In the first two posts under the column, the center clarified that they had not sent giant pandas to the overseas for unethical experiments under the guise of international cooperation. Neither had they abused the Mei Xiang family that had returned from the US.
The purpose of our country sending giant pandas to various countries around the world for international cooperation on giant pandas is to enhance the conservation capabilities of endangered species and promote biodiversity conservation. During the period of cooperation, both parties will jointly discuss and sign research cooperation plans, determine research content and project details, and conduct scientific research on giant panda breeding, disease treatment, disease prevention and control, genetic protection, and other aspects. Major operations must obtain the approval of the Chinese side, and both parties will participate in scientific research and share the results, read the first post under the center's rumor-dispelling column on Monday.
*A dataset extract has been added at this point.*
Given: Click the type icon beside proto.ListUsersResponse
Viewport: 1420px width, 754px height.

Over the years, international cooperation units on giant pandas have fully utilized the advantages of collective experience, resource aggregation, and knowledge sharing, jointly overcoming a series of technical challenges in giant panda protection, breeding, disease prevention and treatment, and reintroduction to the wild. They have published a large number of highly valuable research papers and works, improved the health and breeding capabilities of captive giant pandas, continuously optimized the captive population structure, increased genetic diversity, and extended the average lifespan. They have significantly enhanced the technological support capabilities for giant panda and habitat protection, effectively promoting field conservation, according to the post.
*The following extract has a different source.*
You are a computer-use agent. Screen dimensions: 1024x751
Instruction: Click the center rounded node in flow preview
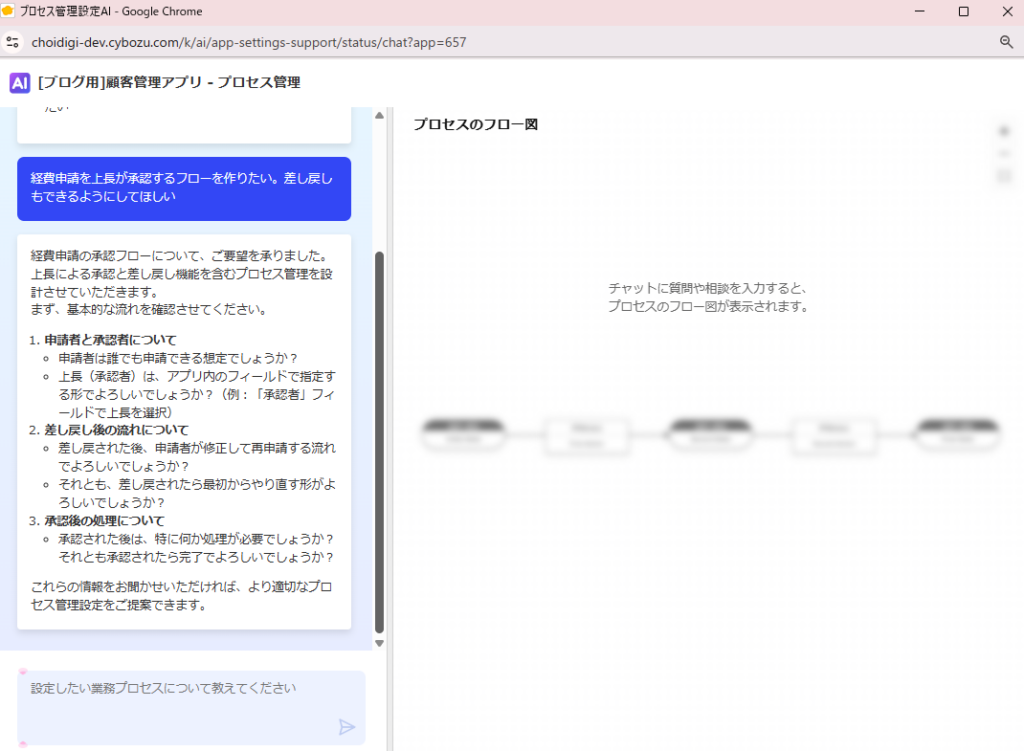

Through international cooperation projects, training on the protection of endangered wildlife such as giant pandas has been provided to more than a thousand people, cultivating a large number of professional skilled talents and highly trained personnel, driving the overall improvement of global wildlife protection levels while promoting giant panda conservation. Through international exchanges and cooperation, giant pandas bring joy to people around the world, while also promoting friendly exchanges between people and becoming messengers of friendship between China and the rest of the world. International cooperation projects also play a leading role and have influence in promoting the dissemination of biodiversity conservation popular science knowledge, enhancing public awareness of protection, and promoting civil exchanges, the center said.
International cooperation on giant pandas is of great positive significance for giant panda conservation, and it is not as some netizens claim, sending them abroad for unethical experiments, the center stressed in the post.
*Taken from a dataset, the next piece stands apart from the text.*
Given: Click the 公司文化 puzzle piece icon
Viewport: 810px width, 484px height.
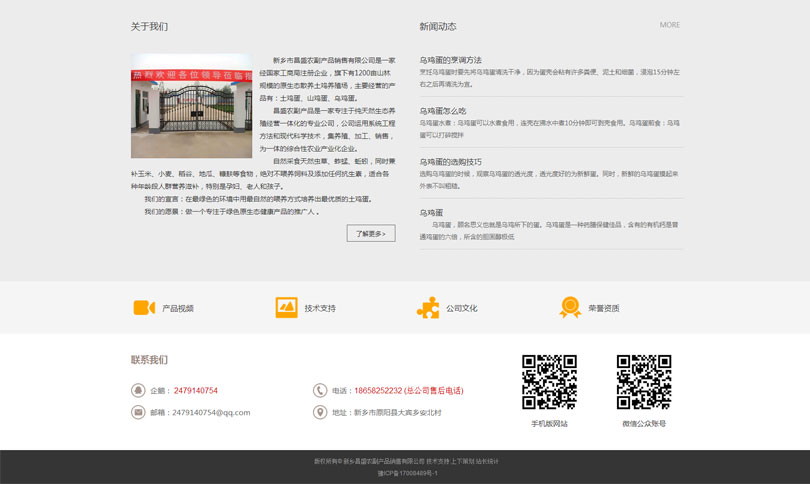Looking at the screenshot, I should (x=428, y=307).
The center also announced in a second post that the couple giant pandas Mei Xiang and Tian Tian have moved to the nursing home of the Dujiangyan giant panda base, which is not open to the public, after completing quarantine while their male cub Xiao Qi Ji is being raised at the Wolong Shenshuping base.
The center stressed that three giant pandas have adapted well to their new living environment in China. It reiterated that rumors of the center hiding and mistreating the three pandas are completely untrue.
Mei Xiang (female) and Tian Tian (male) arrived at the Smithsonian's National Zoo in Washington in 2000 and their fourth cub, Xiao Qi Ji, was born in 2020. Xiao Qi Ji's siblings returned to China when each of them was two or three years old, according to media reports.
The family returned to China in November, 2023.